Our families often inspire our choices.
But is it really appropriate to talk about family in your personal statement to a professional program?
Find the scenario below that best applies to your situation:
Scenario 1: Some aspect of my family’s history is fascinating and unique.
→ Did your family’s history directly impact your education and/or personal development? → Will this influence the way you someday practice medicine? → If yes, tell an interesting story that summarizes, in a nutshell, what happened and then connect that to a patient care story (or some other “eureka moment”) that helped crystallize your decision to pursue medicine. → Remember to keep most of the focus on what you learned and how that translates into action.
Scenario 2: My family is not particularly unique, but I love them and they inspired me.
→ Did you do something unusual or remarkable as a result of their encouragement? → If so, tell a story; that’s your focus, not your family. You might briefly mention them, but that’s about it.
Scenario 3: My family kind of let me down, but I have achieved a lot in spite of them.

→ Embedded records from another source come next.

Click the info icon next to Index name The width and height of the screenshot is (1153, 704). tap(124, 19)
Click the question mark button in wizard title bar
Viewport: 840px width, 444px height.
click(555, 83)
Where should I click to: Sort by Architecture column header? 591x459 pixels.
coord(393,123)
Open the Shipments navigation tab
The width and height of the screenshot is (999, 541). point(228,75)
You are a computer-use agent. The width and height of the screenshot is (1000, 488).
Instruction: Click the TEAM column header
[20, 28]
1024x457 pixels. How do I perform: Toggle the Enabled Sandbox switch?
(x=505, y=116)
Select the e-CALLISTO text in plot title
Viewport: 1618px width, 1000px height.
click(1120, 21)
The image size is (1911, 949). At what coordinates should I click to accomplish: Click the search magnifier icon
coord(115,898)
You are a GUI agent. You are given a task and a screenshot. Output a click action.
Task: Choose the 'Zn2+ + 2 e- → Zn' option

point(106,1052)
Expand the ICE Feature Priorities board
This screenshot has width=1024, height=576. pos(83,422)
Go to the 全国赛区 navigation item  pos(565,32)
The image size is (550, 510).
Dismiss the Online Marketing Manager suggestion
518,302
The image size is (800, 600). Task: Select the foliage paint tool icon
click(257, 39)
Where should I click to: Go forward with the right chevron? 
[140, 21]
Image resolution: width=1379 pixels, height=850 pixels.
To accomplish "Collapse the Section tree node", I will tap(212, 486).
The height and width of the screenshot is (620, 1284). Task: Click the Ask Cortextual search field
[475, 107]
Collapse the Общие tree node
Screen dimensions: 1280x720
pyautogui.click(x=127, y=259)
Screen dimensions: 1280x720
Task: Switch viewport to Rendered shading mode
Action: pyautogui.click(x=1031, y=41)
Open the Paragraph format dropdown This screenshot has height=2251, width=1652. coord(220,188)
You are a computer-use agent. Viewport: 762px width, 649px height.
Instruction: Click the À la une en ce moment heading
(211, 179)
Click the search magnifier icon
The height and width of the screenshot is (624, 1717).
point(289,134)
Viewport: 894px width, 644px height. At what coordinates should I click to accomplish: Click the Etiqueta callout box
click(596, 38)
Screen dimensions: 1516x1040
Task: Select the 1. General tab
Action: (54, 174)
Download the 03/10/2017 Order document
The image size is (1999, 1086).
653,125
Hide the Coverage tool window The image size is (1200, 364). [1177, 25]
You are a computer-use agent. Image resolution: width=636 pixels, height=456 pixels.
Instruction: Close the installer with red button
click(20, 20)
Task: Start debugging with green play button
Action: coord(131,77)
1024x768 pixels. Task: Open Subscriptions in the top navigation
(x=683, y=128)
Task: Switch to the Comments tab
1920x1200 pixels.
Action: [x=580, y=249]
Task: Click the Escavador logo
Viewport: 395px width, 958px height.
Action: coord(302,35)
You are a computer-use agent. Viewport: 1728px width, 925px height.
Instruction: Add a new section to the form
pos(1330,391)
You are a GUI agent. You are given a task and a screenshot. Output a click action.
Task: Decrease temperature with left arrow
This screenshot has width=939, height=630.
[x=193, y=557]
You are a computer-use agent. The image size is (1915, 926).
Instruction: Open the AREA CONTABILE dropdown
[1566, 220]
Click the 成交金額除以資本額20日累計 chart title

→ Did you achieve what should have been impossible, given your circumstances? → If so, describe some of those obstacles (Tell a story!) and how that experience made you stronger. Don’t focus on how others disappointed you; tell your story without blaming or accusing.
Scenario 4: My family introduced me to the field of medicine.
→Do you have a parent (or other immediate family member) who is a physician? → You might briefly allude to that, but avoid making it a central focus. For example, you might mention working summers in your mother’s practice. No need to chronicle your parent’s journey to medicine, or education, or life philosophy. This essay is about YOU, not them.
Scenario 5: My close family member faced a life-threatening illness.
→ Were you extensively involved in their care or affected by their diagnosis? → Did this forever impact your view of medicine? → Are you comfortable talking about the experience and providing the basic details (type of illness, outcome, etc.). → If yes, then you can mention it. But try not to devote more than one paragraph to the subject, and make sure it connects to the other main points of your essay.
Scenario 6: Someone in my family told me I should be a doctor.
→ Don’t mention it! Even though our loved ones influence our decisions, you don’t want to send the message that you are primarily swayed by others’ preferences or pressure.